((

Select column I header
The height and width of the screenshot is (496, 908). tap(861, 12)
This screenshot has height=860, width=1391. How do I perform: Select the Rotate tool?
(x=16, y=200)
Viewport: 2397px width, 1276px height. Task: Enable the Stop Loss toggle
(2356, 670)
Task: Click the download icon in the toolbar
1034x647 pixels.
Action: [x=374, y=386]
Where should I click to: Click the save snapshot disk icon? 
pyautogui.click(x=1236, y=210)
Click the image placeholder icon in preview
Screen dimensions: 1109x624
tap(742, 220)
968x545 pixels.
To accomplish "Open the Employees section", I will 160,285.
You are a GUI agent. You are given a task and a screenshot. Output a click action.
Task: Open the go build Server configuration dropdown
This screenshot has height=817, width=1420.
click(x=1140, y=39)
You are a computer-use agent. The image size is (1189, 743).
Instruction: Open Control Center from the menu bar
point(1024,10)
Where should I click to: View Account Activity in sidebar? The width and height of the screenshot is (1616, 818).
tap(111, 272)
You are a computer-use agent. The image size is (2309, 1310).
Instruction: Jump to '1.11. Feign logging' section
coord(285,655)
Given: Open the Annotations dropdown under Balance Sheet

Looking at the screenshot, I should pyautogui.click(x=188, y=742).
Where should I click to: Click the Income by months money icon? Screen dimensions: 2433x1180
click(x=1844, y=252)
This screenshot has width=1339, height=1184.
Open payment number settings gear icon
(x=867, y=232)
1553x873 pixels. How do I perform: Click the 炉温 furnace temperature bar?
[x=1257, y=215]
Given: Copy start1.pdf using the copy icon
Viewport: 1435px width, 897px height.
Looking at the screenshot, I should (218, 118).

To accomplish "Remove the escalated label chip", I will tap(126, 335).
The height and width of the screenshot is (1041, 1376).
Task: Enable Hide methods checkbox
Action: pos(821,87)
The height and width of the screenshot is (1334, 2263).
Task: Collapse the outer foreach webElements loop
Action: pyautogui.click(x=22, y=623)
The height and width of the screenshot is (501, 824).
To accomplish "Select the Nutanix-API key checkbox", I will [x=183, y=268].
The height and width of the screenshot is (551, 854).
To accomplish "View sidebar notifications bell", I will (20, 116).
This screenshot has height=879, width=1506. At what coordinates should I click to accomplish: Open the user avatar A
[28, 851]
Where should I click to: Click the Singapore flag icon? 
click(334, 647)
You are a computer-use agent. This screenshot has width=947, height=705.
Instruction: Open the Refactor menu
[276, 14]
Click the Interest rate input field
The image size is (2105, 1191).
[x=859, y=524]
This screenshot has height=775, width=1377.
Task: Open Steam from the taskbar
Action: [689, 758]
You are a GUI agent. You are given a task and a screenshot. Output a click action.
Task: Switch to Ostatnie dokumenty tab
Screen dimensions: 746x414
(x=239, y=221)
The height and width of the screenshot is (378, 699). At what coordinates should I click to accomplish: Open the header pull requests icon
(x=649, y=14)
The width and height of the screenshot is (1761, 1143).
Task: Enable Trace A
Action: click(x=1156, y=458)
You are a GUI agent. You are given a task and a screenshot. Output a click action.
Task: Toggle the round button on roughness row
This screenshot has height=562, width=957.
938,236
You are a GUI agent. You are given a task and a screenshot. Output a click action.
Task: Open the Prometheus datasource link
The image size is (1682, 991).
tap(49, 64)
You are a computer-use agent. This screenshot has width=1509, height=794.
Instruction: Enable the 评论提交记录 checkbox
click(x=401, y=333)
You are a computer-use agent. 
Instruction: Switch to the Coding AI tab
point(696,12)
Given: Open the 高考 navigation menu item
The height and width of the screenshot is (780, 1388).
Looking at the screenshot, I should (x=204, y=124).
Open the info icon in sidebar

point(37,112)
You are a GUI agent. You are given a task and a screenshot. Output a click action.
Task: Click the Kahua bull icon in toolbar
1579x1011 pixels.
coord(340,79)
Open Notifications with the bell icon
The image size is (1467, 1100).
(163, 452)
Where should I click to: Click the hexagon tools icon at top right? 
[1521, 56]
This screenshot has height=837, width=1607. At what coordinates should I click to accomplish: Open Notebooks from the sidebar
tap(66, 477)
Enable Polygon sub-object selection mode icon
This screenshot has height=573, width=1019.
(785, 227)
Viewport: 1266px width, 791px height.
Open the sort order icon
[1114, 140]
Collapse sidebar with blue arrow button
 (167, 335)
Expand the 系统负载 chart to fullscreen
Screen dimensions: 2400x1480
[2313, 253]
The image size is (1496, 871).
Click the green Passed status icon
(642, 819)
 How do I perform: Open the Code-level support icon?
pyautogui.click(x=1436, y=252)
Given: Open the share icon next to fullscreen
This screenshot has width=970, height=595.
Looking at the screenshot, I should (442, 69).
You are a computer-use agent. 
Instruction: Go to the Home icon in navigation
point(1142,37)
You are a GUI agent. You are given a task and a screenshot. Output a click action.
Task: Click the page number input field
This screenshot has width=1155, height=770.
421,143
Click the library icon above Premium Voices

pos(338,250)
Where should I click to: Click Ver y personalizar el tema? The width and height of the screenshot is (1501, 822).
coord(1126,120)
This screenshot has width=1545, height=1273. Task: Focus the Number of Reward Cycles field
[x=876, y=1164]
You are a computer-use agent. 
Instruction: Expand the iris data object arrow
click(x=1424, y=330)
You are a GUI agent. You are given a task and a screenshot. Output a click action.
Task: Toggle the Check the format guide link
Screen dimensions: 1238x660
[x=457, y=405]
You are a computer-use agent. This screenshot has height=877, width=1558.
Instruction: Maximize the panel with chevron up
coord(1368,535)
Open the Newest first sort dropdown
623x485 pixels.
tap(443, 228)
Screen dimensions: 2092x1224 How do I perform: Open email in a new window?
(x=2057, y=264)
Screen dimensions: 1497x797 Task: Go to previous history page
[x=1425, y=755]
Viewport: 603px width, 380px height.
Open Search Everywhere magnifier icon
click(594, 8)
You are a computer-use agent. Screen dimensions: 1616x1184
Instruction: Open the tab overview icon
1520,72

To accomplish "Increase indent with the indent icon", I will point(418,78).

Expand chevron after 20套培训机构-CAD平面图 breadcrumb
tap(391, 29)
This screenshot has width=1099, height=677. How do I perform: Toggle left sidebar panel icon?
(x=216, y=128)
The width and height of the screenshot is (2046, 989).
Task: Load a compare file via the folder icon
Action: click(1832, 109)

))

_Task to carry out_. Word for word, quote the lines from the line containing "Expand chevron after" through the end of the material, both included, and nothing else.

_Answer below_.
Expand chevron after 20套培训机构-CAD平面图 breadcrumb
tap(391, 29)
This screenshot has width=1099, height=677. How do I perform: Toggle left sidebar panel icon?
(x=216, y=128)
The width and height of the screenshot is (2046, 989).
Task: Load a compare file via the folder icon
Action: click(1832, 109)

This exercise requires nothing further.